Now I know we all take photos that are sometimes not the most unique out there. We do it for a variety of reasons. On vacation in Paris -- you are going to get your personal shot of the Eiffel Tower, right? At the beach -- you have those horizon shots of the beach and the ocean. In New York City, almost everyone is going for a photo of the Statue of Liberty. And OK, how many blurred mountain streams with deep green moss all around have we seen? But when you visit a place that is so photographed, don't you try to capture something different, something not seen all the time?
One of the photography podcasts I like to listen to is by Brooks Jensen (Lenswork).

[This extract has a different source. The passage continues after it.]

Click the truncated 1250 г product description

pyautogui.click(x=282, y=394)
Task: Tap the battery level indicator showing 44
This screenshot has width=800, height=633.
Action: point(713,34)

He has talked about the work they receive at the magazine, photographers trying to get their portfolio featured. He mentions that they can look at some work received and can tell what workshop the photographer has been on recently. The photos look like the photographs from other photographers in the same group or at least, the same workshop. They lack uniqueness -- they are redundant -- therefore, not great for the magazine.
That slot canyon photo on the cover of Outdoor Photographer is so familiar -- I am thinking the same one was on the cover before -- but in color. Maybe it was not the same photographer -- but it was the same photo.
2 comments:
Donna: Thanks for the link back to my blog. I want to comment on one aspect of this -- my comment was really looking at a more subtle unique view. What I was asking might have been, can you step into those footprints, and STILL create a "unique" photograph?

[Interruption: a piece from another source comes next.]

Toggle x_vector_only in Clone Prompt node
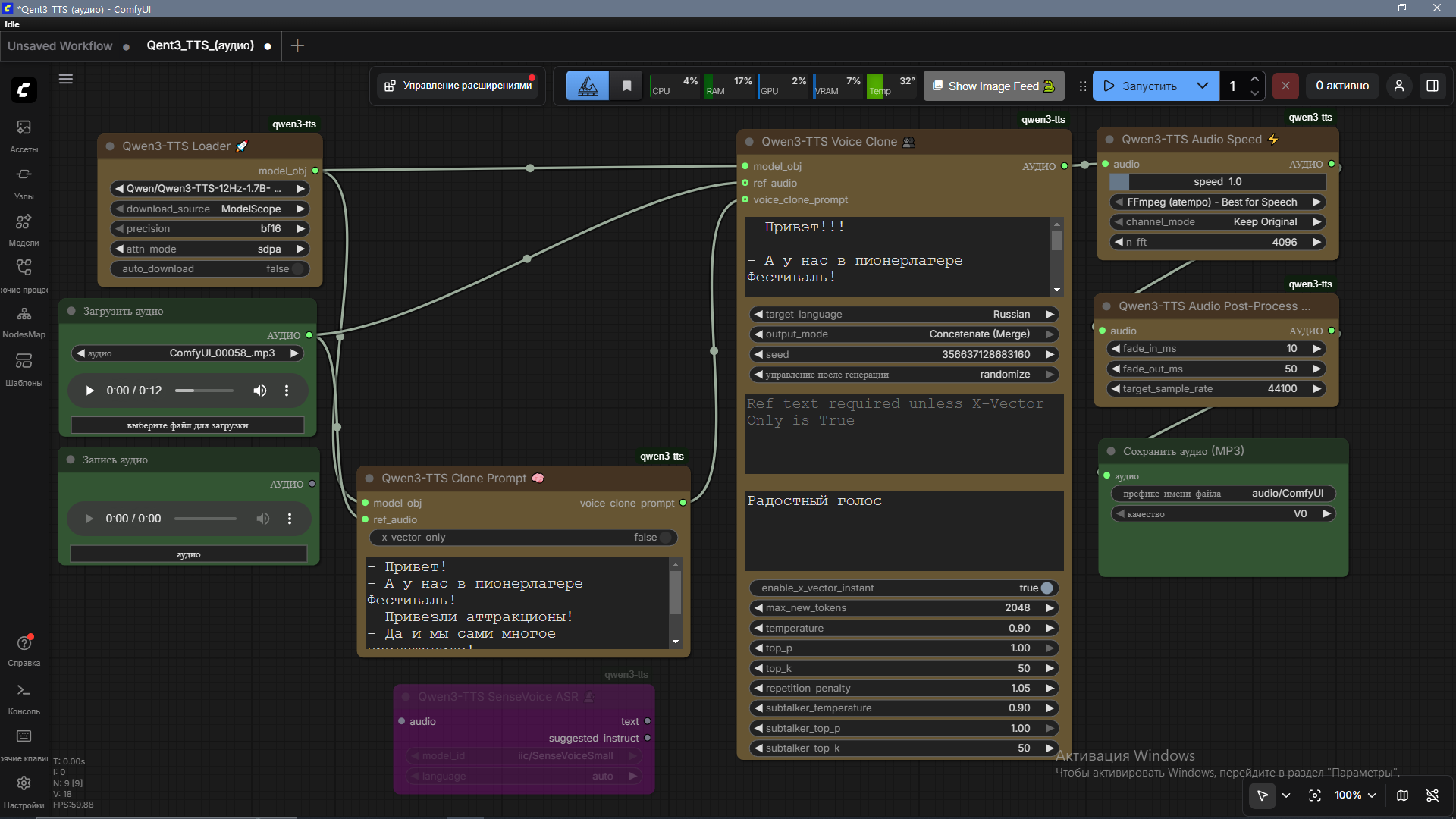The height and width of the screenshot is (819, 1456). point(665,538)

Lets face it. For most of us, getting an opportunity to photograph slot canyons may only come around once or twice in a lifetime. So if I am there, I am going to shoot them. Sure, I will look for a unique perspective (and from a marketing standpoint, you almost have to, since the markets are so saturated with the "record" shots). But I am unapologetically going to take the record shot too. And I think that at least on some level, my "seeing" of the scene may be unique, even in those footsteps.
I agree 100% that if you are there, you should look at the subject from your own unique perspective and not be looking for the "footsteps" or "tripod holes." Seems a bit hard to be "seeing" as a photographer if you are looking down anyway :-).
Yesterday I posted some comments one of our mutual "old friends" sent me -- but he wanted anonymity, so I posted them. He brings an example and a new spin to "unique" that didn't ever occur to me when writing the blog entry. Worth a read and thinking about.
Hi Andy!
Thanks for the comment. In just a second I am heading over to see the new comment on your blog that you mentioned.
I completely agree that in a slot canyon you will take the 'usual' shot -- but do we have to keep seeing the same old, same old in magazines?
My husband has hung around enough photo events with me that even he will look at some pieces and then say, "How many times have you seen that?" Speaking with my show director hat on now -- when we were putting our nature show together we did not want a room full of calendar shots -- we wanted fresh and different -- and we got it! It made for an excellent show.